- _What is needed_
The expected output is the full data, repeated exactly, without pictures.

=== Begin Enclosure ===

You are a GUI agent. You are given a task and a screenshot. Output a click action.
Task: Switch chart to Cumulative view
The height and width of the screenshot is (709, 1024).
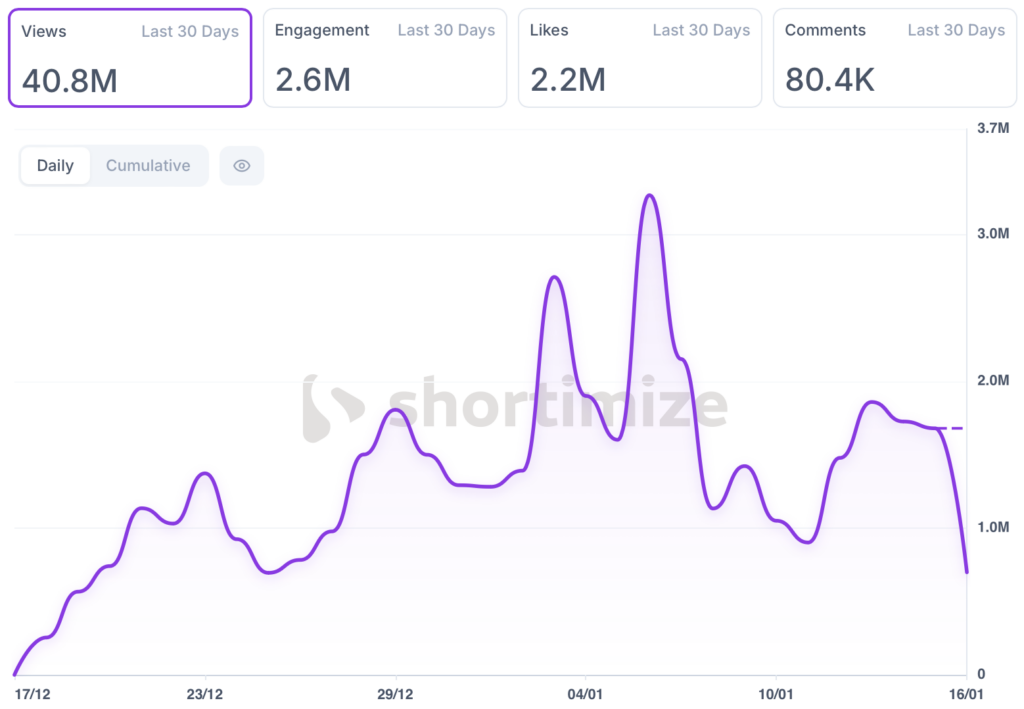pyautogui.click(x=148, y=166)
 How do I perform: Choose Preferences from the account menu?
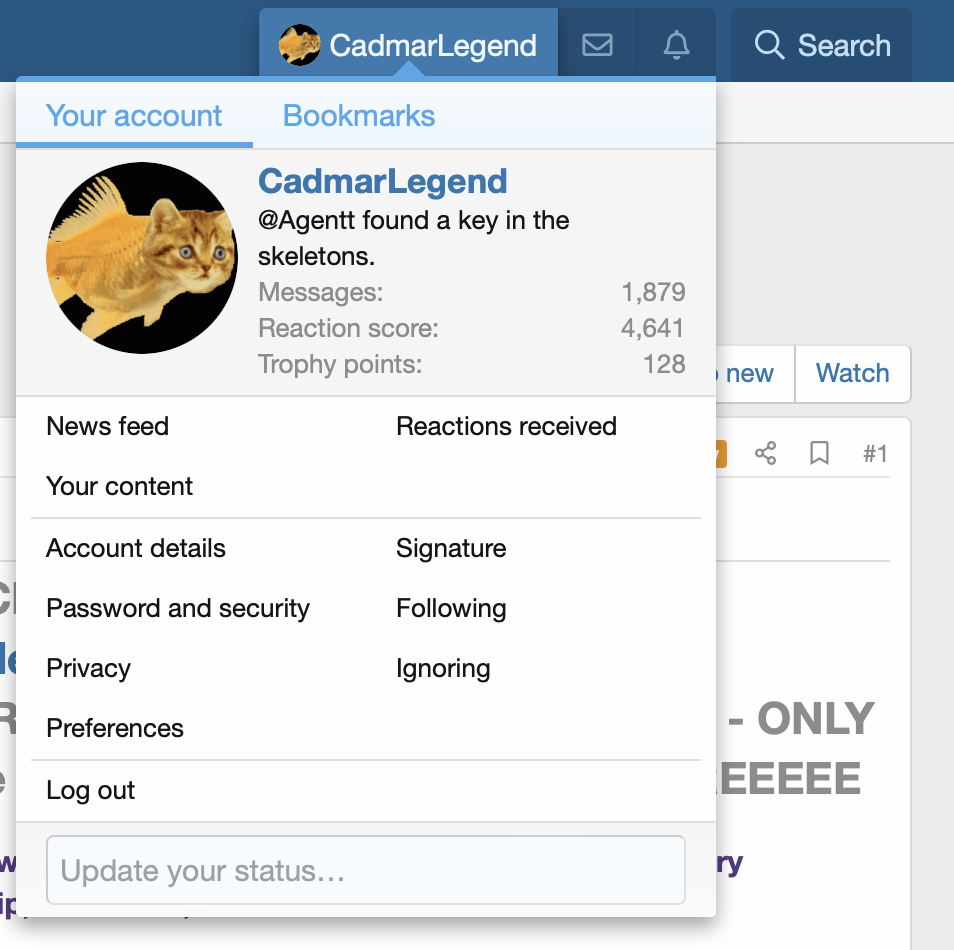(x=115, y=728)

=== End Enclosure ===

- _Response to the exercise_
You are a GUI agent. You are given a task and a screenshot. Output a click action.
Task: Switch chart to Cumulative view
The height and width of the screenshot is (709, 1024).
pyautogui.click(x=148, y=166)
 How do I perform: Choose Preferences from the account menu?
(x=115, y=728)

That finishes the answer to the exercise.